The tour starts the same as the Heritage Tour but continues deeper into the caves from the Drum Room. It starts with Jacob’s ladder, which takes over 200 steps to climb. From there, it goes to the Lumbago Alley with its low ceiling – for more than 28 metres, the roof is just 1.20 metres high. Then, the tour descends via an iron staircase to King Solomon’s Mines. Here, visitors have to crawl a round course. The Tunnel of Love initially has a height of 74 cm, but it ends at 30 cm. The Devil’s Chimney is between 45 cm and 3.50 metres long. The Devil’s Post Box has a height of 27 cm.
Remember that you cannot turn back once you start the Adventure Tour, and must push through to the end.
Learn More About South Africa’s Cango Caves
Visitors can learn more about the caves at the interpretive centre at the Cango Caves Complex. There is an auditorium where visitors can see a short film about an expedition to the Wonder Cave in Cango 2. On the property, there is also a restaurant and a curio shop where you can buy African crafts, gemstones and books.
Other Attractions Near South Africa’s Cango Caves
The Cango Caves are near Wilgewandel Holiday Farm, a fun place with several family activities, including putt-putt (minigolf), donkey cart rides and a zip line. Other attractions in the Oudtshoorn include the Cango Wildlife Ranch.

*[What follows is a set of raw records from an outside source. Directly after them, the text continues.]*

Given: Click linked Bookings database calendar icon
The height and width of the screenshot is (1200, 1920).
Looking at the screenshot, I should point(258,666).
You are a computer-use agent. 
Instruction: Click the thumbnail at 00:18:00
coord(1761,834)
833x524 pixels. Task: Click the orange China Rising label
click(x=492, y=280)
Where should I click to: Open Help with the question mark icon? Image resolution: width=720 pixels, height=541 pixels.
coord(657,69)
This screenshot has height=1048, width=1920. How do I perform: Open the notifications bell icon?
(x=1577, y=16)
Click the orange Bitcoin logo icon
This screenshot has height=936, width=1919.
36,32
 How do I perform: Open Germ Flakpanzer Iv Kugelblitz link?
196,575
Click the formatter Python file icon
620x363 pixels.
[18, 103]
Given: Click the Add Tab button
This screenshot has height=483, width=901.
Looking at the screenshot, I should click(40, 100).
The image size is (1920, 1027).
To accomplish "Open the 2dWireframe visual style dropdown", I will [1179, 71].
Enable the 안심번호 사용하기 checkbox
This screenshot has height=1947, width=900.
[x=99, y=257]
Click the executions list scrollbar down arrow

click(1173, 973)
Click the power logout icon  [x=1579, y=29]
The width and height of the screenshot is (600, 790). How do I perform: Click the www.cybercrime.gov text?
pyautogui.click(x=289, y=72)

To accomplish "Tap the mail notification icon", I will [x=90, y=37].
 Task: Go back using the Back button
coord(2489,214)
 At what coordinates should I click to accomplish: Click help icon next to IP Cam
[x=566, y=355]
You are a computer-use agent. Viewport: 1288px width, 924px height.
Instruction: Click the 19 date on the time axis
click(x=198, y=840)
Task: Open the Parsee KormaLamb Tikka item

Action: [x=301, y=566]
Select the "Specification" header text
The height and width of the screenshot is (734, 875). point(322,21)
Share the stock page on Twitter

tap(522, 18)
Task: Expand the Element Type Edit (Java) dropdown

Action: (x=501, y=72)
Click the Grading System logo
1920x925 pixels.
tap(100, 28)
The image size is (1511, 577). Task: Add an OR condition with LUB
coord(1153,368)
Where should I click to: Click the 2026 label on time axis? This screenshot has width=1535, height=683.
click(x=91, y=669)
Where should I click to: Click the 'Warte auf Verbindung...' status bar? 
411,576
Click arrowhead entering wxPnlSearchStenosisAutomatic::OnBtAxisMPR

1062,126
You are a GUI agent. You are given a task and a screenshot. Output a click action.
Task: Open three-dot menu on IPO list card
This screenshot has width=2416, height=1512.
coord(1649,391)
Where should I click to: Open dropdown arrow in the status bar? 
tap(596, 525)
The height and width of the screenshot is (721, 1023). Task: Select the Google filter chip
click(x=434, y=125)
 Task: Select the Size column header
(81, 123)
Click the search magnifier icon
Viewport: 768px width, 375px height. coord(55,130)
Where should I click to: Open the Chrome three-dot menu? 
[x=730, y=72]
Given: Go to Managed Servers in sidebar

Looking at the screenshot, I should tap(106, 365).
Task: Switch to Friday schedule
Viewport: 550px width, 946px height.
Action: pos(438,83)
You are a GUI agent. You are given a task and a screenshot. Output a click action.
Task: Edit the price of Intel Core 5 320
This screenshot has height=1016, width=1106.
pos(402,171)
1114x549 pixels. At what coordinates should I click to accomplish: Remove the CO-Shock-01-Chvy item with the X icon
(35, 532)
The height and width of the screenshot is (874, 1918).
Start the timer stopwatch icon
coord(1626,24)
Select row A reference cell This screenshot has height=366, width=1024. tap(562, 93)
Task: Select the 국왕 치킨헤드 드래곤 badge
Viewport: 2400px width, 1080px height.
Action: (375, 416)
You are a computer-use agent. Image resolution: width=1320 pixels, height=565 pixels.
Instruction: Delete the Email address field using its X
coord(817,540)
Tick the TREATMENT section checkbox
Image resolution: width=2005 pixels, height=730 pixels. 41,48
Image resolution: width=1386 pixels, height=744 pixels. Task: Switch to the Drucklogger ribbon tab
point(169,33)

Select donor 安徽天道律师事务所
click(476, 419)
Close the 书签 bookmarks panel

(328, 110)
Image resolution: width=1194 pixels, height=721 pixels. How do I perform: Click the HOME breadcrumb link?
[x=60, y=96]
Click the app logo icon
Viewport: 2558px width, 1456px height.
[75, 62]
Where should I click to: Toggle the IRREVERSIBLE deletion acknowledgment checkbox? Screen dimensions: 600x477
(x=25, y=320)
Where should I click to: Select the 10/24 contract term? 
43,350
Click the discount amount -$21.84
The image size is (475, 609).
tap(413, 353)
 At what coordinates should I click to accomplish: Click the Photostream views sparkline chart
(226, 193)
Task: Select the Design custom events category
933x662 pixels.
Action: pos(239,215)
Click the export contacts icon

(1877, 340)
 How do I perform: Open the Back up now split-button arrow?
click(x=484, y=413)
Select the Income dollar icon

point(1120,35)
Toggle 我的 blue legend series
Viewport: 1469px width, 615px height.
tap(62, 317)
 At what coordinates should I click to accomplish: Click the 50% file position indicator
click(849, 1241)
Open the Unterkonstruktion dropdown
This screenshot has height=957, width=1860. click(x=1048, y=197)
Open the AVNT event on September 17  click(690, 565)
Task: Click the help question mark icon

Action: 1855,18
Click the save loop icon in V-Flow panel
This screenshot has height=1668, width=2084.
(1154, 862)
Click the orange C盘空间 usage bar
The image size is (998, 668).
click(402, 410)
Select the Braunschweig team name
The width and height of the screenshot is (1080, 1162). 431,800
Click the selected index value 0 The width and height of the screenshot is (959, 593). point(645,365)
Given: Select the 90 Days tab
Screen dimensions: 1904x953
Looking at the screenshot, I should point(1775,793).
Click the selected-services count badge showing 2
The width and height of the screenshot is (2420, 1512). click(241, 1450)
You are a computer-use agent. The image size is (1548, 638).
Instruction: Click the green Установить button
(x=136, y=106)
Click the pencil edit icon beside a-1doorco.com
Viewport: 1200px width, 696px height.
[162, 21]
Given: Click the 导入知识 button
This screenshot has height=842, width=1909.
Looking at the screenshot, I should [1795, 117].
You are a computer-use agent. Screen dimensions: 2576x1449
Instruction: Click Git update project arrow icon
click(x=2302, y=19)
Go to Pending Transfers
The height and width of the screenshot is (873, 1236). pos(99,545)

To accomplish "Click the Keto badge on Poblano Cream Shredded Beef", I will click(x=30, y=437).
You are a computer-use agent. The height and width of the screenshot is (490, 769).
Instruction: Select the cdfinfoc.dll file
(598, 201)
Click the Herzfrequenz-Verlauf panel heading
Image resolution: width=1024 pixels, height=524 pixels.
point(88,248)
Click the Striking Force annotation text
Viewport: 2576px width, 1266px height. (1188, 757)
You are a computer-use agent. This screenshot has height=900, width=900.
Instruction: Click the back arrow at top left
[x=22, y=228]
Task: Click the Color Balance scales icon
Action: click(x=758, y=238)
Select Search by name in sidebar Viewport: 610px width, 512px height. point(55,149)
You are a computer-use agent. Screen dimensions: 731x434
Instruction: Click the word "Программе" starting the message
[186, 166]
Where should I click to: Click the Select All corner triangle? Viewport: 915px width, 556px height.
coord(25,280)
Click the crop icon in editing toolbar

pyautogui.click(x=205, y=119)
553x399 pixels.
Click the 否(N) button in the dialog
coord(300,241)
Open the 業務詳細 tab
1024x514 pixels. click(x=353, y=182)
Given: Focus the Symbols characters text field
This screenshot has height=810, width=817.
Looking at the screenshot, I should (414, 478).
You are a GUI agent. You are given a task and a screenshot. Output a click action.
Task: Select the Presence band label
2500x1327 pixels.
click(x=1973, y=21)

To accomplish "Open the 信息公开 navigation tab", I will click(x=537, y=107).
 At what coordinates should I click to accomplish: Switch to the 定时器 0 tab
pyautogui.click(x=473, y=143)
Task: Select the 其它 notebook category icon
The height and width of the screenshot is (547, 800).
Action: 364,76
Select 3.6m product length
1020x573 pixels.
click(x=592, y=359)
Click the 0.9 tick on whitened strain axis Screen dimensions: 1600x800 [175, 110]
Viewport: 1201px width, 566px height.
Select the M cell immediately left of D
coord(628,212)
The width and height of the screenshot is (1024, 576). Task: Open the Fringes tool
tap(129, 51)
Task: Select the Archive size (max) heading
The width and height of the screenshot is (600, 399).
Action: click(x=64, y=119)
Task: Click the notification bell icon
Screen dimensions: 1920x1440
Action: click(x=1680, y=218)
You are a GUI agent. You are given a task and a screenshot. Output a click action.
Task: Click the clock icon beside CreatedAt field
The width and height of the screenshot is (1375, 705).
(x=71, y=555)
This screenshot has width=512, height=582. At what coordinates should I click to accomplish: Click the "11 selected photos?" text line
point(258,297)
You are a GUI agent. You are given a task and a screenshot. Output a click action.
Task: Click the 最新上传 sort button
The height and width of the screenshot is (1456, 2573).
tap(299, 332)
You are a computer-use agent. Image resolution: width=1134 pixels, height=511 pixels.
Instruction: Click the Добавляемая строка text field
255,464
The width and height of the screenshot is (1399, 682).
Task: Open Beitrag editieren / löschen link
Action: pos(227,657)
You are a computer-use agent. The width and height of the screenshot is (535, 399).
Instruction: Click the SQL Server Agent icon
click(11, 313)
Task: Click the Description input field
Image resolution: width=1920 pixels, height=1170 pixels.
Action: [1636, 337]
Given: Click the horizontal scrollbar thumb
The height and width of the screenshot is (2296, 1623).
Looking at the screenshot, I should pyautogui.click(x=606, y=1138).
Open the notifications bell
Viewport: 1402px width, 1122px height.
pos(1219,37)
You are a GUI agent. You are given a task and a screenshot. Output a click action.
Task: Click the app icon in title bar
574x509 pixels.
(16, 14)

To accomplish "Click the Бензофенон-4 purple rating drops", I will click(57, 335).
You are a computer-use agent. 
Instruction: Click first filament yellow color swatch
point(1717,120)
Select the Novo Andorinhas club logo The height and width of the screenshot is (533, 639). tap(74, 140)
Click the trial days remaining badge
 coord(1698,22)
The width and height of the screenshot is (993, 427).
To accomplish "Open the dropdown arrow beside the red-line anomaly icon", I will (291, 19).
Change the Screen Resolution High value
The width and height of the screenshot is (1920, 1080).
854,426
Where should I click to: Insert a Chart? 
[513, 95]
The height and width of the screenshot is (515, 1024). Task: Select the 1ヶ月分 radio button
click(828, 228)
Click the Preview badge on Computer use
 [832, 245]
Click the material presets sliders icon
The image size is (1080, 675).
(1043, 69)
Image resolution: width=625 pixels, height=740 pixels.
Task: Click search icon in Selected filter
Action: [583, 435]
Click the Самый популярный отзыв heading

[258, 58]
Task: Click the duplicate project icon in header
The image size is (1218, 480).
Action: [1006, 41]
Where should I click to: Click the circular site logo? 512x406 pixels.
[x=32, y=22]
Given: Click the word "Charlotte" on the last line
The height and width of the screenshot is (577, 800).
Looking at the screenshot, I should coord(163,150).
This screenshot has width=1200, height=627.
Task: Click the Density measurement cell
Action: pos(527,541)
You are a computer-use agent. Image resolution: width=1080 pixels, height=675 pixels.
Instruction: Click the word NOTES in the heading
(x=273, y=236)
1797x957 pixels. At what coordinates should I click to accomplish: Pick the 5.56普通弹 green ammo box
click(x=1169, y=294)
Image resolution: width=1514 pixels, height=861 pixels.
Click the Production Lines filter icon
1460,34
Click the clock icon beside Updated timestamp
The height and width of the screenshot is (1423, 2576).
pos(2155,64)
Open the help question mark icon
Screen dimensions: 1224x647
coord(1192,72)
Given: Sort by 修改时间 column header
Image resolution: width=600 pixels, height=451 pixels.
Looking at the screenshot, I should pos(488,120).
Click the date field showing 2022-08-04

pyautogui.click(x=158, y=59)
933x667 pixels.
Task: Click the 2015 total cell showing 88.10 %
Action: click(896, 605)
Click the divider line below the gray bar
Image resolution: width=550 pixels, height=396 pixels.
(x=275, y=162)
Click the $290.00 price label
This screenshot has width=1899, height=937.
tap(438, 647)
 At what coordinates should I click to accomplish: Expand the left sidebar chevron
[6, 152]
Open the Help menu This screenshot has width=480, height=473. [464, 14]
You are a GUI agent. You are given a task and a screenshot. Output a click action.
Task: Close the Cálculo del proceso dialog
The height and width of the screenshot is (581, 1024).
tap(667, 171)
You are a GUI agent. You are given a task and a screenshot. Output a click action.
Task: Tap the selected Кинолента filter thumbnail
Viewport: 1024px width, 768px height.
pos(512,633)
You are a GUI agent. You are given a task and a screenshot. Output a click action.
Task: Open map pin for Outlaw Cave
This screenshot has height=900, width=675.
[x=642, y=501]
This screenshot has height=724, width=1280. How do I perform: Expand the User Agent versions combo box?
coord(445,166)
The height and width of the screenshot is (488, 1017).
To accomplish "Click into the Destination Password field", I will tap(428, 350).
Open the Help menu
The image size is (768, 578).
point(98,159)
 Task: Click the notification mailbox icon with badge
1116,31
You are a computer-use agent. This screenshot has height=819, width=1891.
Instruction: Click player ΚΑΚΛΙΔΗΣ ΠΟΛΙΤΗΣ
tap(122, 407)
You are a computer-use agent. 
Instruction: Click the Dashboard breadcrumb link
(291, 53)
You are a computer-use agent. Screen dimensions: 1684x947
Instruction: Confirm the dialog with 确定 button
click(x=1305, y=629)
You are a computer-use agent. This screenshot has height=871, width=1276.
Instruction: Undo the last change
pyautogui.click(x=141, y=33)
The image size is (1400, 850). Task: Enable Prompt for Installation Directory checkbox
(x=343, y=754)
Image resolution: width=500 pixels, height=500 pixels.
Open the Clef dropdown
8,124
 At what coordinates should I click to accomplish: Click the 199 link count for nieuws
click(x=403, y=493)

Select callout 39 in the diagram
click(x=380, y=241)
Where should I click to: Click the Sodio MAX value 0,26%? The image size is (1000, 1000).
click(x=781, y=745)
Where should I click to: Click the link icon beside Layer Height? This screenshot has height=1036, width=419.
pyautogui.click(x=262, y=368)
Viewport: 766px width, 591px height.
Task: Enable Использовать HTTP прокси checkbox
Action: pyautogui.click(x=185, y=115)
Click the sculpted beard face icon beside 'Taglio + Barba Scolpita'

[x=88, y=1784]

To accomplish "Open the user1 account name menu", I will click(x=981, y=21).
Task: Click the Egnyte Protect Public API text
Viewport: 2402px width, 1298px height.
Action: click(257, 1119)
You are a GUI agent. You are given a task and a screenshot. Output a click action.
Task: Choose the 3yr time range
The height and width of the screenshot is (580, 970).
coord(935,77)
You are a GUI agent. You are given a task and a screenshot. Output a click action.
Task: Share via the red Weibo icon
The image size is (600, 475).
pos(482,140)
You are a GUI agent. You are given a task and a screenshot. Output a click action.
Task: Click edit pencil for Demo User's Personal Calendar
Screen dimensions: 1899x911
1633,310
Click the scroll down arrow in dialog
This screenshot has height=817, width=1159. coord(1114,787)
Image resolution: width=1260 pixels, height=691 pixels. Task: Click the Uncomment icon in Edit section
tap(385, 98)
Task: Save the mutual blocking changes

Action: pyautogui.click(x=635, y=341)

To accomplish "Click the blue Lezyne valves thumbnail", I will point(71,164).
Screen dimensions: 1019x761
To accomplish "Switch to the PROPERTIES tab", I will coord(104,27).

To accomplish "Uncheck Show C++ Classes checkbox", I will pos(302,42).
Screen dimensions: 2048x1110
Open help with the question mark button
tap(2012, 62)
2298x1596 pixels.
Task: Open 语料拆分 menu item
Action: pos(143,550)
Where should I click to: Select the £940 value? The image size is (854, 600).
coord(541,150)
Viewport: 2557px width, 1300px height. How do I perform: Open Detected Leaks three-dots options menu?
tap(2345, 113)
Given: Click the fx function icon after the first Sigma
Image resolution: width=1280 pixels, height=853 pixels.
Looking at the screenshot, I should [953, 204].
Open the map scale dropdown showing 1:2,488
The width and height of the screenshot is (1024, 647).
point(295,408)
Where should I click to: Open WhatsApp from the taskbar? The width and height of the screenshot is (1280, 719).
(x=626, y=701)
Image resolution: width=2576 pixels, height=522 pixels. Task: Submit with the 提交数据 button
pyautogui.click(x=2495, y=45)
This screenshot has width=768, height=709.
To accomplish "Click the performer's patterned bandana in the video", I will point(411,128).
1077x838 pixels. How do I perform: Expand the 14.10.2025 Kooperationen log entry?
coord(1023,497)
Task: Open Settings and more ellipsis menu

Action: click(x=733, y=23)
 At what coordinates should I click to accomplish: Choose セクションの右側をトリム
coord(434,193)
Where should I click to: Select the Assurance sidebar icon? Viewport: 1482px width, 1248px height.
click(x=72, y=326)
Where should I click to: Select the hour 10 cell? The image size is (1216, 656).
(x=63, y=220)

Oudtshoorn is considered the ostrich capital of the world, and there are world-class working ostrich farms where visitors can learn about ostrich farming and buy ostrich products, including leather goods and coloured ostrich feathers.
Another attraction nearby is De Kombuys Estate, a two-hundred-year-old Cape Dutch Farm in the foothills of the Swartberg mountain range. Here, visitors can try the estate’s wines and free-range Wagyu steaks in the on-site restaurant called The Marbled Wagyu. The De Kombuys Estate also offers luxury accommodation.
Accommodation Near South Africa’s Cango Caves
The nearest town to the Cango Caves is Oudtshoorn, where many accommodation options are available:
FAQs About South Africa’s Cango Caves
These are frequently asked questions, with answers, about the Caves:
How Much Does It Cost to Enter South Africa’s Cango Caves?
The Heritage Tour costs R170 for an adult and R120 for a child, whereas the Adventure Tour costs R240 for an adult and R170 for a child.
How Long Does the Cango Caves Tour Take?
The Heritage Tour’s duration is 60 minutes, and the Adventure Tour takes 90 minutes from beginning to end.
Do You Need to Book for The Cango Caves?
The caves are a popular attraction. It is best to make a booking to ensure you get a spot on the tour of your choice.
What Is the Biggest Cave in South Africa?
The Cango Caves are one of the largest and longest cave systems globally.
Who Owns the Cango Caves?
It belongs to the South African Government.